1988 represented Bahamas in Olympics in Seoul, South Korea (won two bout)

1985 Carifta Games Gold, Guadeloupe

1987 Carifta Games Bronze, Guyana

1987 Canadian Cup Bronze

1989 Retired

National Team Coach Chronological Events:

1993 Returned to Boxing as Coach

1996 CAC Games (Venezuela)1999 Pan American Games (Canada)

2002 Became a Certified Coach (Havana, Cuba) by Pan American Sports Organization (Diploma)

2003 Second Certification (Mexico City, Continental & Pan American Sports Organization (Diploma)

2003 Commonwealth Championship (Malaysia): Silver Medal

2005 World Championship (China)

2005 – 2011 Independence Cup (Santiago, Dominican Republic: Medal every year (Bronze/Silver)

2007 Pan American Championship Qualifier (Trinidad): Gold Medal

2007 World Championship (Chicago)

2008 Olympic Qualifier (Trinidad): Gold Medal

2008 Olympic Qualifier (Guatemala): Silver Medal

2008 Olympic Games (Beijing, China): Quarter Finals

2008 World Cup (Moscow, Russia)

2009 World Championship (Italy): first bout won by a Bahamian

2009 Third Certification High Level Technical Course of Boxing (Havana, Cuba)

2009 Pan American Olympic Solidarity Boxing Course (Havana, Cuba)

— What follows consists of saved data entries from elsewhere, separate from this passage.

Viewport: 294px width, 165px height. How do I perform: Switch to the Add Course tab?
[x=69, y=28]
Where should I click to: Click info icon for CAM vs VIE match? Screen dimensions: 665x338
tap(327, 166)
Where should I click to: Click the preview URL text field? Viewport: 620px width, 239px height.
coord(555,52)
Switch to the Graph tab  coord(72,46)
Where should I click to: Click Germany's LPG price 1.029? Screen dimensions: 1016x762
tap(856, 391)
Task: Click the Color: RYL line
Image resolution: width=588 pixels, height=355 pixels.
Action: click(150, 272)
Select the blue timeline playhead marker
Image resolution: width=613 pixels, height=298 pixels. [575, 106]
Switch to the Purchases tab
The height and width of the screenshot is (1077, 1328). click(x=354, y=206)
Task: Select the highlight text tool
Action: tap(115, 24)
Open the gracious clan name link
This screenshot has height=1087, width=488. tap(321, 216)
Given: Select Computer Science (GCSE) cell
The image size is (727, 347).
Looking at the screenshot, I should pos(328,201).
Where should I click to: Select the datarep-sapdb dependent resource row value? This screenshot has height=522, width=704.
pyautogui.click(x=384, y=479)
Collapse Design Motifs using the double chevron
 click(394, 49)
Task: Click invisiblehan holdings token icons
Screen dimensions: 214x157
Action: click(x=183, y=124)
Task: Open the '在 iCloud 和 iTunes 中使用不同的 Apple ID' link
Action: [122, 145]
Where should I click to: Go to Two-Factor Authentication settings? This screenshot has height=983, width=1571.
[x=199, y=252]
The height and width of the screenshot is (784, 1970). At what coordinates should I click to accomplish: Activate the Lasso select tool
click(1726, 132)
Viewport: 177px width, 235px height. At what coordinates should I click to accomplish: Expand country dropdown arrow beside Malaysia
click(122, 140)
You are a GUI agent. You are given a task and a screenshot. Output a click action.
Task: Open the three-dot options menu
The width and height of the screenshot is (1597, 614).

2009 AIBA Road to Milan Training Camp (Assisi, Italy): First ever AIBA Camp

2010 CAC Games (Mayaguez, Puerto Rico): Gold Medal

2010 Commonwealth Games Championship (Delhi, India): Silver Medal

2010 Commonwealth Games Championship (Delhi, India): 2 Bronze Medal

2011 Road to Baku Training Camp (Baku, Azerbaijan)

2011World Games (Baku, Azerbaijan)

2011 Pan American Games (Guadalajara. Mexico): Silver Medal

Andrew ‘Boxer’ Seymour, the Royal Bahamas Defence Force appreciates your services to your country and by extension, the organization.

Photo shows: Seventeen-year-old Andre Seymour at the 1984 Olympics after losing to Oppe Pinto of Paraguay.